DeCew and fellow Commissioner Paul Foley—together with Chairman Stuart Sawabini, who participated in the meeting on speakerphone—referred to a draft set of “sales guidelines” from the volunteer committee that organizes the Pop Up Park. The guidelines were not immediately available and no one from the committee attended the meeting.

Starting in 2012 and for three years, the Pop Up Park ran for a limited number of weekends, with its organizers taking on the labor-intensive work of setting it up on a Friday evening and pulling it back down by Sunday night. The town approved an all-summer run in 2015, but the Pop Up Park didn’t run at all that year after some merchants raised concerns. It returned last summer, running for three continuous weeks last August and this year, the Pop Up Park launched July 15 at the Sidewalk Sale and will remain in place through Labor Day weekend, with various organizations, professionals and musicians offering entertainment, exercises and classes as the summer unwinds.

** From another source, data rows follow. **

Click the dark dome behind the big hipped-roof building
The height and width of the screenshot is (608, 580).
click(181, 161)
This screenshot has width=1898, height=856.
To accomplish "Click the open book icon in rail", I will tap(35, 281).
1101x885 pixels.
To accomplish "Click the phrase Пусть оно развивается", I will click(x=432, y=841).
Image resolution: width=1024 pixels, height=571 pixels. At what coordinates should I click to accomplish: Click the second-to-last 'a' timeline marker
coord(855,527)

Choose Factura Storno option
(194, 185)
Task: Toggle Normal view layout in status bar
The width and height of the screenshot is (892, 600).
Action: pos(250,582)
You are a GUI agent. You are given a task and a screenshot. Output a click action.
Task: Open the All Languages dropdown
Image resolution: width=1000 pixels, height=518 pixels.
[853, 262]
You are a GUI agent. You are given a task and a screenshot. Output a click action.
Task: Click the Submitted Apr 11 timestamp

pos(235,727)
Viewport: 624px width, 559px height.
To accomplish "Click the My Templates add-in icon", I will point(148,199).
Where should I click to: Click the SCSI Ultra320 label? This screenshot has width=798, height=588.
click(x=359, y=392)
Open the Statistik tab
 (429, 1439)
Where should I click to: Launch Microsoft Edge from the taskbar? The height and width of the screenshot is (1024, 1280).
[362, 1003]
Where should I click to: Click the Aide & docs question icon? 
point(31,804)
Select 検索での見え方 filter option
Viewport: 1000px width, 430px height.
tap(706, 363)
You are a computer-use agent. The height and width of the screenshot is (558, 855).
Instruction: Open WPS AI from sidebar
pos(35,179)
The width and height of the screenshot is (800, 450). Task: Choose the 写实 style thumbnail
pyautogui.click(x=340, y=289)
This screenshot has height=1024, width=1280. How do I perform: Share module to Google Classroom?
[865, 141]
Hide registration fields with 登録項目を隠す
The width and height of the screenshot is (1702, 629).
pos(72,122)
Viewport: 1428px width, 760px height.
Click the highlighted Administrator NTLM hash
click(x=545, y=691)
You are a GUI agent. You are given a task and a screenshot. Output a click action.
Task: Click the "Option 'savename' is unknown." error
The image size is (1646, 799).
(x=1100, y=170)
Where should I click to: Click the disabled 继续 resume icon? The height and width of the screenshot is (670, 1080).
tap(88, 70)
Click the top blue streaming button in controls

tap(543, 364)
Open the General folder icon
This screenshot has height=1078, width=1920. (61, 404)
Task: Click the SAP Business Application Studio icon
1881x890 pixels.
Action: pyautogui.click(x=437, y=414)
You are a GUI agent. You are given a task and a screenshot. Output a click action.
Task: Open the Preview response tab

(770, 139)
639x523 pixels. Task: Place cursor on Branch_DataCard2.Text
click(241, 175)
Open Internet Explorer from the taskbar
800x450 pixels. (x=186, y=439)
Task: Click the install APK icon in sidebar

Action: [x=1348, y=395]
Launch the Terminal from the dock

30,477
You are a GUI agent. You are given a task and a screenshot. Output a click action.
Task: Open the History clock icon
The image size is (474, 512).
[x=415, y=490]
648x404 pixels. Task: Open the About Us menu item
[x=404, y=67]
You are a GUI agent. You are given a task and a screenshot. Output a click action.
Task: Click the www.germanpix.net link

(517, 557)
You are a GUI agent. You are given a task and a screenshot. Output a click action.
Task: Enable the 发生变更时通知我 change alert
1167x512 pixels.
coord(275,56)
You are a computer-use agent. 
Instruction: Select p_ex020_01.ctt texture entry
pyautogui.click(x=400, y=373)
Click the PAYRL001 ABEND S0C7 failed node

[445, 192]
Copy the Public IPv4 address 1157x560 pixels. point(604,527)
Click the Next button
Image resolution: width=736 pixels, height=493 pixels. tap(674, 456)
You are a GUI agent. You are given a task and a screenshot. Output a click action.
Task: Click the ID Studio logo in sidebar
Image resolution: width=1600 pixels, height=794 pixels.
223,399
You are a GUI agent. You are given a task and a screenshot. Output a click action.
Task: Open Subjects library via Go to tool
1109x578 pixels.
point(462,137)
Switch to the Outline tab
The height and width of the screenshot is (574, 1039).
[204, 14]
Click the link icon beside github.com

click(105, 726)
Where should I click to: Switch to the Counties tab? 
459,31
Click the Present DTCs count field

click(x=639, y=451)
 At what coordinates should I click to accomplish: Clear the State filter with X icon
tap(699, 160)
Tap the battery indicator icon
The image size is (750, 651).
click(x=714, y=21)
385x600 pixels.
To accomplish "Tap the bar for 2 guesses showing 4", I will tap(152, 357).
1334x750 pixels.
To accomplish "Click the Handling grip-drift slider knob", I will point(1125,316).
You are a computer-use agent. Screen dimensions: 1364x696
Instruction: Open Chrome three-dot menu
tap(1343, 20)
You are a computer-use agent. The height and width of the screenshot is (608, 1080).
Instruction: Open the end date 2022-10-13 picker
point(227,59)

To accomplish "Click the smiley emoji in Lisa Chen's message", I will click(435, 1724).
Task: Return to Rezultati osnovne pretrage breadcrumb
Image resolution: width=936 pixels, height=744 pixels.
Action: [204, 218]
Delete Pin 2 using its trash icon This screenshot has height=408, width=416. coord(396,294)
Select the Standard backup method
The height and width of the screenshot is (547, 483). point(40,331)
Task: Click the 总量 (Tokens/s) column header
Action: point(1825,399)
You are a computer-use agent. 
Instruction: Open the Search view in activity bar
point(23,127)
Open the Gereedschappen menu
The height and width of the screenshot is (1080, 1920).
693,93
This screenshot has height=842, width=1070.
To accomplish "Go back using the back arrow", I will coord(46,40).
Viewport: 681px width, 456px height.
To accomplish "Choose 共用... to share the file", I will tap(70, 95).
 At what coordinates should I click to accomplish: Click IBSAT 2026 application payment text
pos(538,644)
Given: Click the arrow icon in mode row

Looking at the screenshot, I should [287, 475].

At the meeting, Sawabini asked how the commissioners would feel if nonprofit organizations used the space to promote events such as community fundraisers.

“I would tend to go at least that far,” the chairman said. “Not-for-profits are trying to promote community spirit and raise money for the community, not the organization’s own self-interest.”

DeCew responded that such groups already use local businesses and visible areas such as the fence outside the train station to do just that.

“I think we should keep it clean, the way it is now,” DeCew said.

Foley described the Pop Up Park as a public space that downtown visitors may use to rest or engage in a healthy activity or for organizations to showcase their work.

“And I am kind of siding with Sperry,” he said. “It just opens the door [to]: ‘If they are selling, why can’t we sell?’ ”

The commission said the feedback should be relayed to the Pop Up Park’s organizers with a goal on getting a revised final proposal prior to its September meeting.

6 thoughts on “Officials Wary of Proposal for Nonprofit, Community Organizations To Use ‘Pop Up Park’ for Sales

  1. I think it’s wise of the Commission to take a cautious attitude so as not to build opposition. Retail needs support, not competition. The park looked good when I went by yesterday afternoon, but it was lightly attended. At first I was annoyed not being able to drive down South onto Elm but is has proven to be a minor inconvenience and it has a traffic calming effect on Elm.

    • Next week there is a grammar lecture at the park. 🙂 All kidding aside. I completely agree. A park by nature should be a sanctuary, not a place to be hit up by religious zealots, magazine salesman or anyone else who wants to separate your money from your wallet. If the town allows solicitors at this “park” what stop them from expanding to the other town parks? Glad that the police
      commission does not seem in favor of expanding the usage.

  2. I’m a bit confused. This article is your “lead story” and yet immediately below it is a letter from Leo Karl III encouraging everyone to come to the Pop-Up-Park to fight substance abuse.
    How is that any different than girl scout cookies, solicitations from followers of Sun Myung Moon or the Fight ________ Cancer crowd?
    While I understand everyone has their special interests, I cannot wrap my head around how this use of the park is “more equal” than any other. Everybody should get to use the park special interest free.

    • Thank you for submitting a comment, Ted. I do not speak on behalf of the Pop Up Park Committee or Police Commission, though I imagine the difference is that in one case money is being solicited, where in the other it is not. That was the major point of the Police Commission members who addressed this question on Tuesday night.